A few months ago my curiosity around how-are-LLMs-‘learning’ took me down the rabbit hole of AI and Psychology history and I ended up finding a string of very interesting and related developments from the last 120 years:

1905: Harvard-graduate psychologist Edward L. Thorndike published his ‘Law of Effect’ which basically says that animal behaviors are shaped by consequences. That is, behaviors that result in a pleasant consequence are likely to be repeated. And those that result in unfavorable or unpleasant consequence are less likely to recur.

1930s: B.F. Skinner, a prominent American psychologist expanded upon Thorndike’s ideas and developed the ‘Theory of Operant Conditioning’. It describes a learning process where voluntary behaviors are modified by association with a reward or punishment. Think of it like this: Imagine you’re teaching a dog to sit. Every time the dog sits when you say “sit,” you give it a treat. The dog learns that sitting leads to a reward, so it’s more likely to sit again when asked. Skinner’s famously develops ‘Skinner Box’, a controlled environment (with levers, traps, etc) where animals could perform specific behaviors by manipulating rewards (such as food pellets). Skinner used them to study how animals learned and adapted their behavior. During this time, the term “reinforcement” starts getting used in context of learning (not just by Skinner, but Thorndike himself. The term also appears in the english translation of Ivan Pavlov’s classical conditioning procedure book.)

1940s-50s: During World War II, B.F. Skinner works on “Project Pigeon,” an attempt to develop a pigeon-controlled guided bomb. The bombs never got deployed, but Skinner was successful in training pigeons, and discovers the concept of ‘shaping‘ – how to gradually mold or shape a desired behavior by reinforcing successive approximations of that behavior. Not rewarding just the final outcome of behavior, but gradually encouraging small steps towards it. The effectiveness was so striking and immense that two of Skinner’s researchers left that academic research in 1943 to start an animal-training company called Animal Behavior Enterprises (ABE). Over the next few decades, ABE became the largest company of this kind in the world – they trained over 15,000 animals across 150 species. Clients included theme parks, oceanariums, government agencies, TV agencies, and many others.

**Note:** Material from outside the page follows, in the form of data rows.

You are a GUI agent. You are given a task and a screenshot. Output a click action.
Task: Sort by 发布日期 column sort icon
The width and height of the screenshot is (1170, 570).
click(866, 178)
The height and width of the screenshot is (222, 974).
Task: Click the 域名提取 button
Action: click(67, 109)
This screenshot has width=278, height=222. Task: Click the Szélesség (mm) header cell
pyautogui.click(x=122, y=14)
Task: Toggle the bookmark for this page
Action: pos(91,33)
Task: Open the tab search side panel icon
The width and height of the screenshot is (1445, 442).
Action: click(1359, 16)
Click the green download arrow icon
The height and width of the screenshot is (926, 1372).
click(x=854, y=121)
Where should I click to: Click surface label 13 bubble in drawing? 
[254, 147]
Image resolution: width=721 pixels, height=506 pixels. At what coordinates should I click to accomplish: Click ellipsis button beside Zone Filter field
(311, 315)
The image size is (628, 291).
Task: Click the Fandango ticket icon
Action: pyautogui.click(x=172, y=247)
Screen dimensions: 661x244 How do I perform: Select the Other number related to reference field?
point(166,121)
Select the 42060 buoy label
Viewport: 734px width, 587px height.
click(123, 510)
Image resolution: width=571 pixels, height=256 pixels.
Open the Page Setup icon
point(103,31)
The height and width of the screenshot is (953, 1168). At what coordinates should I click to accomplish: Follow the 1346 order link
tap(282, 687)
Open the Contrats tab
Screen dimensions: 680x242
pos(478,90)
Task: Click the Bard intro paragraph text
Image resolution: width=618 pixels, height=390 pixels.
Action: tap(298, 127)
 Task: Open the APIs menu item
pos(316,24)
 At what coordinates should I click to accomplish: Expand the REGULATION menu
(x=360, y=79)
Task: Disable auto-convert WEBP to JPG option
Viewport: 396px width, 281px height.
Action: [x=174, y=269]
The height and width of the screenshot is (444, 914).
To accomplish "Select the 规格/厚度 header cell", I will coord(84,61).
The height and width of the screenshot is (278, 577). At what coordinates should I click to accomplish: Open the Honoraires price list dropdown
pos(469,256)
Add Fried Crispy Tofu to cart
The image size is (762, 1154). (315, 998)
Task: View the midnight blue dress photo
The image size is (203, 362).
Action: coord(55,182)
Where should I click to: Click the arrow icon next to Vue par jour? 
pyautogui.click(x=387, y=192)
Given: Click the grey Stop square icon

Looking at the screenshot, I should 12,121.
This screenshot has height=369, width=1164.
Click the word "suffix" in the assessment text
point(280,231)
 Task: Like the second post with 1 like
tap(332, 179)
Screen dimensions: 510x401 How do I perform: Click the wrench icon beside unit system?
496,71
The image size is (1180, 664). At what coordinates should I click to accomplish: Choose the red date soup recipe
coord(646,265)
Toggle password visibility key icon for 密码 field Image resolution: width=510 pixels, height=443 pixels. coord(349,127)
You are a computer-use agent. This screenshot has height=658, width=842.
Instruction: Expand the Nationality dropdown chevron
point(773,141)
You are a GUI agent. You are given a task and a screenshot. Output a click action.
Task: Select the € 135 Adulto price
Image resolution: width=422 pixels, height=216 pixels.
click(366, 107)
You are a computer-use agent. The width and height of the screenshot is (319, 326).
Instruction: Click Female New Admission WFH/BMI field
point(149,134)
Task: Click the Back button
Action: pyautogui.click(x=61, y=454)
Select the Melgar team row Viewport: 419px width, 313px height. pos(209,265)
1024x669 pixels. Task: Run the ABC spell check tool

So where does this all fit in with LLMs?

Here is how the dots seem to connect for me: LLMs are based on Neural Networks (NNs) architecture, and NNs are made up of layers of neurons. Much like its biological counterpart, an artificial neuron receives inputs, processes them, and then produces an output based on those inputs.

When the brain forms memories or learns a new task, it encodes the new information by tuning connections between neurons – strengthening or weakening them. Similar to that biological neuron tuning, each input in an artificial neuron has an assigned a weight to signify its importance. These weights are adjustable parameters that influence the final output – that’s how NNs are trained (i.e. ‘learn’).

When training a NN, the initial weights are not prescribed, they randomly chosen. And from that random start of input weights, the NN starts optimizing the output. Basically doing innumerable cycles of changing weights, re-calculating output, checking the margin of error to the desired outcome (an optimization technique called gradient descent). Conceptually sounded very much like shaping to me. Of course, that’s not the only key aspect of LLMs – just the one that stood out for me.